KUIPERS: That movement, especially in Empire of the Senseless, is it one of flight or is it movement toward something—for example an actualization of personal power? Is it a completion of sorts or a flight?

ACKER: I think Blood and Guts was flight. Or a scream. I don’t know if it was even flight; everyone, or Janey, was fleeing all the time. Everybody was fleeing all the time, but there was nowhere to go. Pier Pasolini was something else; I don’t think it had anything to do with flight. As I say, it was my—I hate the word postmodernism—it was when I was most influenced by notions of decentralization. So that was something else. Don Quixote was a flight somewhere, but I didn’t know where. It was when I moved—here, autobiography comes in—from the United States to England, and I think that—not directly, but very much, when I reread the book—[that] comes into it. It’s a book about exile. About being lost because you’re exiled. And about looking for something. And I think I found something at the end that, at the beginning, I didn’t know that that’s what I was looking for. At the end, I got very disinterested in avant-gardism, you know, in this lack of narrative. And I started looking toward primitive narratives as a way to go.

KUIPERS: As in?

ACKER: I don’t know what other word to use. I guess anything out of the First World…I mean, away from the First World…I mean, I was looking to African novels…So I was looking to—I don’t know how to put it—non-White structures? It’s not quite that, but you get the point. If all these words don’t smack of racism. Empire of the Senseless is obviously about flight somewhere; Abhor and Thivai are both looking. It’s probably the first book where there is some kind of resolution at the end, or to me there is, definitely.
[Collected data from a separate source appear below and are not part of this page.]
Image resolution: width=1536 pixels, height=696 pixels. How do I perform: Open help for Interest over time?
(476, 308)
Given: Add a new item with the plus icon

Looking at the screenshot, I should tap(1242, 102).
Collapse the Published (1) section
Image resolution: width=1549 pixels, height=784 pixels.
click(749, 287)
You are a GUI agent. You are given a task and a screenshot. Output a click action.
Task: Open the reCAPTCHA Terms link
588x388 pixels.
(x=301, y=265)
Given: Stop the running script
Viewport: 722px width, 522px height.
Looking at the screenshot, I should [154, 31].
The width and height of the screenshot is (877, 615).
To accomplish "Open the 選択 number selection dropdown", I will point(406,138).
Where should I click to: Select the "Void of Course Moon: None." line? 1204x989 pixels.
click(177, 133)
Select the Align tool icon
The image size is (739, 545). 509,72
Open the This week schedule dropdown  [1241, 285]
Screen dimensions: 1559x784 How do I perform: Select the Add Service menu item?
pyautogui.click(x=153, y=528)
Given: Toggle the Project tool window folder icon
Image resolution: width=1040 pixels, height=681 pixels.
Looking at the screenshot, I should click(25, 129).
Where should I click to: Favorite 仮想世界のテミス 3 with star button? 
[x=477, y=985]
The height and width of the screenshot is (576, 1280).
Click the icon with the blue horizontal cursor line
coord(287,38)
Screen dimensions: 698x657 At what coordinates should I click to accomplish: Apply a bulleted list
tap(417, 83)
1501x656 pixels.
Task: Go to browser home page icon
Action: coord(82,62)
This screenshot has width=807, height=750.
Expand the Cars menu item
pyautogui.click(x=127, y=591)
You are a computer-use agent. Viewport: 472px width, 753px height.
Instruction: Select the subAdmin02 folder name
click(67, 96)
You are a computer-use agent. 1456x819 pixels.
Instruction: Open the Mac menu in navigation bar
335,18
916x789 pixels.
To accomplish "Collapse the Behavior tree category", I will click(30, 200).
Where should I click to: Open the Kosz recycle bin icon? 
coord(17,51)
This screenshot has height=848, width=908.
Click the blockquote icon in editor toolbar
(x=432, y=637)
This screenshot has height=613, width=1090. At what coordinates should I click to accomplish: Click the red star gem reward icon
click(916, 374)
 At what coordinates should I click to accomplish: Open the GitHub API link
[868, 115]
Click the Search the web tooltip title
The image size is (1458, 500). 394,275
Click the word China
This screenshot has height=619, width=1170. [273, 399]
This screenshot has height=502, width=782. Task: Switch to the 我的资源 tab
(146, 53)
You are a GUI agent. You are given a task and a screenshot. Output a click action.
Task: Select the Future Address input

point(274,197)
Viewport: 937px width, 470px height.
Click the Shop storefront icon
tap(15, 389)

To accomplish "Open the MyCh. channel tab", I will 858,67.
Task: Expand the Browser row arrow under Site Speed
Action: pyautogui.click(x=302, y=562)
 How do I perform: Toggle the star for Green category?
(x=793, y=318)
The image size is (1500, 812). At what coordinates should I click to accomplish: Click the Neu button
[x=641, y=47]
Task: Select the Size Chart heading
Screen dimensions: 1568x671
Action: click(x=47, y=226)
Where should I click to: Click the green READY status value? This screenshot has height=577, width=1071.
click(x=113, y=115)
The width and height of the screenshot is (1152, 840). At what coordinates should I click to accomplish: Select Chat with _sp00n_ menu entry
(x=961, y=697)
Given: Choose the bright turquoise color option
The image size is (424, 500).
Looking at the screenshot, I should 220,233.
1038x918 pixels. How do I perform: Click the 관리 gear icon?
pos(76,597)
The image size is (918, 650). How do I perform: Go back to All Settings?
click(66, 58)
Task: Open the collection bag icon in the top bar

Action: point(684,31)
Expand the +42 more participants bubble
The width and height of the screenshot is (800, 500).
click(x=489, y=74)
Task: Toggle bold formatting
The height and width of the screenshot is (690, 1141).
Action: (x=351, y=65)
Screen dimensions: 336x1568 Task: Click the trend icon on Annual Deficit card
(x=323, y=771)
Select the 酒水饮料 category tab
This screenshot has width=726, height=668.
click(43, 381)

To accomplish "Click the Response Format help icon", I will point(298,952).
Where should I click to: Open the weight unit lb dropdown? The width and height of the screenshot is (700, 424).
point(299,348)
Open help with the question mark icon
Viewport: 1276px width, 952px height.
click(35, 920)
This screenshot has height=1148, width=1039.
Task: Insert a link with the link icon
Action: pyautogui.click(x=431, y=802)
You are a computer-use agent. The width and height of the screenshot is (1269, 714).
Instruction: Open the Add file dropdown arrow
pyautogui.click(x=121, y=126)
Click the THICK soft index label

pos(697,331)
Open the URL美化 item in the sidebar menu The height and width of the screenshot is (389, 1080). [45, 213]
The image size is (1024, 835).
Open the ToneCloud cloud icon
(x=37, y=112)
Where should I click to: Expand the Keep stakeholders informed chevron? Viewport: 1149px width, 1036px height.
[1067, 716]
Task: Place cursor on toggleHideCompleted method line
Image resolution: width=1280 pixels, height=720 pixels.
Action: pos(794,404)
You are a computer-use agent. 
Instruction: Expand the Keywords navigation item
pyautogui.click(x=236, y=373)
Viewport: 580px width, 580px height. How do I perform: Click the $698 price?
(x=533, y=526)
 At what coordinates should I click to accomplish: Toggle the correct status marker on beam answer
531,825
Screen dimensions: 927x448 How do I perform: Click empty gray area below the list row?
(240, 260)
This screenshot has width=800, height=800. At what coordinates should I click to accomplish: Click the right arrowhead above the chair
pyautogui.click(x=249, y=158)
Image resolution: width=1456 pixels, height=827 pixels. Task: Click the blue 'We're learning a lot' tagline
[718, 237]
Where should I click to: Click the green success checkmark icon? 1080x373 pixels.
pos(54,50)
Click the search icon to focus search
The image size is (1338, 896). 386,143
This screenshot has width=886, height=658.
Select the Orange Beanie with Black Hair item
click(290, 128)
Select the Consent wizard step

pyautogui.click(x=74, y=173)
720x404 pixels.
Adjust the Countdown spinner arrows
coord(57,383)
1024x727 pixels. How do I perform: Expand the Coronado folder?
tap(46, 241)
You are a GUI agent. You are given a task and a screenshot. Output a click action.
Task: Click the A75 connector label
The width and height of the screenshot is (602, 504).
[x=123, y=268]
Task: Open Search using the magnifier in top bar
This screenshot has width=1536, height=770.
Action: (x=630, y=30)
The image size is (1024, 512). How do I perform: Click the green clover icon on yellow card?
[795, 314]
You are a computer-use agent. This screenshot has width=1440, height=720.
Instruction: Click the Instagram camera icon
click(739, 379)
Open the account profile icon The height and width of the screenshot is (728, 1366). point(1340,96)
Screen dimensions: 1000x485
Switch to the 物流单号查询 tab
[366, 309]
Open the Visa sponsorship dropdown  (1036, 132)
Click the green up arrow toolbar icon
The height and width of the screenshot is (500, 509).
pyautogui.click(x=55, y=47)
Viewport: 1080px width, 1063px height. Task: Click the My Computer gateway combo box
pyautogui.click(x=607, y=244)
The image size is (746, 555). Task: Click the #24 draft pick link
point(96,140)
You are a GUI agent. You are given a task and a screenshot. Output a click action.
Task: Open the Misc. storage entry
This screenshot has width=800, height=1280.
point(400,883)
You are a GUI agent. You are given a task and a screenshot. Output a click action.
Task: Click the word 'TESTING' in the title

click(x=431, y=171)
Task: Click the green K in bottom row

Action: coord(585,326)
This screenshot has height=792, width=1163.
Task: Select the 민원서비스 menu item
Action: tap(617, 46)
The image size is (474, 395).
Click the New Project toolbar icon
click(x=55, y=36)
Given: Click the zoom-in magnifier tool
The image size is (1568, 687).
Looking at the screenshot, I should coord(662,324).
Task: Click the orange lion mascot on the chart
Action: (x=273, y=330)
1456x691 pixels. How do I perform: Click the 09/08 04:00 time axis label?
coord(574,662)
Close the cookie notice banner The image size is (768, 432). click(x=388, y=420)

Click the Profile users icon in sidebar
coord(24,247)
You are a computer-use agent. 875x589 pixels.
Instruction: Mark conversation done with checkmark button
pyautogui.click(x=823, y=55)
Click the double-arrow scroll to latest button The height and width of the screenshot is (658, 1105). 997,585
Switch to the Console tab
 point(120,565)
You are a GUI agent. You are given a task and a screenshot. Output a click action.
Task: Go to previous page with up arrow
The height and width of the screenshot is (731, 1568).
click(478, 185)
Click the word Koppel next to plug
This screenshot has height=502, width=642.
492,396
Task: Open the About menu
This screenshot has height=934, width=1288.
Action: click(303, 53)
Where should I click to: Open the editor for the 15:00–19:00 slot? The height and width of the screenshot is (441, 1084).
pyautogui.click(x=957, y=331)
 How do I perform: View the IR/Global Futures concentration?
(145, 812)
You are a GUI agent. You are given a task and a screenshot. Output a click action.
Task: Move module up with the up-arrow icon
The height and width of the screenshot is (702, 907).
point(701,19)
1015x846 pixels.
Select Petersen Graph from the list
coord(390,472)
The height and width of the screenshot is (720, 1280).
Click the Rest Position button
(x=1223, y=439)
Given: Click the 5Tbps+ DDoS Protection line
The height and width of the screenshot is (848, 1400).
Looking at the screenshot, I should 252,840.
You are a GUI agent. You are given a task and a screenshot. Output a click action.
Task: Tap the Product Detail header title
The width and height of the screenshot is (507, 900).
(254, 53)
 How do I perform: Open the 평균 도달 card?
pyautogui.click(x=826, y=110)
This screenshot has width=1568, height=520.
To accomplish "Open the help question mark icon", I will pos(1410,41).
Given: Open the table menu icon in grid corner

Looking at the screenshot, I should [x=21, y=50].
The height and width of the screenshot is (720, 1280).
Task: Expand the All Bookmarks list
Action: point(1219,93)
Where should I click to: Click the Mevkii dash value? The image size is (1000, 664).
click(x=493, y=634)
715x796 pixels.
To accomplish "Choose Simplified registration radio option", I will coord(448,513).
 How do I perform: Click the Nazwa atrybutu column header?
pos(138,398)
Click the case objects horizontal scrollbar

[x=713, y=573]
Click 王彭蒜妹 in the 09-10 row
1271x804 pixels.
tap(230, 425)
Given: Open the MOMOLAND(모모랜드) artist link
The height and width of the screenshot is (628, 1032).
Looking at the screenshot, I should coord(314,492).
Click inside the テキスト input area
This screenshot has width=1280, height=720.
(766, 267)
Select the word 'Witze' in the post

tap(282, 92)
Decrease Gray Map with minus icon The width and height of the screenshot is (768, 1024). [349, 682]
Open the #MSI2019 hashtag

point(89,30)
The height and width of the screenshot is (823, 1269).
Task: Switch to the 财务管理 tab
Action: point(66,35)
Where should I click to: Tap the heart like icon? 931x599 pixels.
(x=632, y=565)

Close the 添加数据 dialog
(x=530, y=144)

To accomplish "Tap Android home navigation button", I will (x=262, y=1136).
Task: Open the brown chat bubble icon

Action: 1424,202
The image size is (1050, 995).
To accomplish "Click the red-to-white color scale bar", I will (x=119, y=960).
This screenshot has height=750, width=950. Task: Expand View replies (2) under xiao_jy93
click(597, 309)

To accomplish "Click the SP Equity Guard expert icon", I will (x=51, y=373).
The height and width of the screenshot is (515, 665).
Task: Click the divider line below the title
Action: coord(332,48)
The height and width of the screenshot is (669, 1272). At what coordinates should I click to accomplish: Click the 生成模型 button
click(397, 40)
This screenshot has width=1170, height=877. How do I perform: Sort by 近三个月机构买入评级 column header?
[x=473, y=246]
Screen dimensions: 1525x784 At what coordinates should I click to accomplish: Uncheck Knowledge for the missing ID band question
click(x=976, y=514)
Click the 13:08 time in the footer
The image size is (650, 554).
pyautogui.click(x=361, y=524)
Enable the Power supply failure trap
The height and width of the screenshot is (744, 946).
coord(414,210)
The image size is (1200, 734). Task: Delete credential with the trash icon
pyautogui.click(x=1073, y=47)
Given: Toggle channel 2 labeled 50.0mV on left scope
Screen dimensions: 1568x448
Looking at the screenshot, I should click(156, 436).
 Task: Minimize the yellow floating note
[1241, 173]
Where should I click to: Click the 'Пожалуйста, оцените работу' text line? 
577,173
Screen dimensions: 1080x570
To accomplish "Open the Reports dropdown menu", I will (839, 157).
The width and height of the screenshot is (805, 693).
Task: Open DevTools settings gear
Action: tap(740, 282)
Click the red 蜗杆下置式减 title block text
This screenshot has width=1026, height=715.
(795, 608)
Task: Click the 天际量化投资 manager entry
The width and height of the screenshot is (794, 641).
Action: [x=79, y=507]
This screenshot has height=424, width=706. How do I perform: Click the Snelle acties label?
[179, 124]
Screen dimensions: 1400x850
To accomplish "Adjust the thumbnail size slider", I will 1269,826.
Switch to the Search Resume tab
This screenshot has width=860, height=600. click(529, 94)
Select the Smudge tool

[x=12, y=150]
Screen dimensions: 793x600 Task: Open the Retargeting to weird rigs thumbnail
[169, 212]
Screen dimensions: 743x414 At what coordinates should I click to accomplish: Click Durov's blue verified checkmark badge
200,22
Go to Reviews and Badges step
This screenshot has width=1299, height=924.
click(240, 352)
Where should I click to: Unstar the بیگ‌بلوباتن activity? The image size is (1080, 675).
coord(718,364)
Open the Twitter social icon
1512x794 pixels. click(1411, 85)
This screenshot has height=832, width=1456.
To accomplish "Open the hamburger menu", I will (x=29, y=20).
KUIPERS: Absolutely. They seem to move toward solutions.

ACKER: Yeah. It’d be hard to say, I mean, it’s not an easy solution, what that solution is. But I felt that there were definitely solutions.

KUIPERS: One of those that I’m most interested in is the movement from powerlessness to power.

ACKER: Well, that’s what Empire of the Senseless is about. It’s the first time I think I’ve ever gotten to any sense of power, ’cause most of my books are about powerlessness.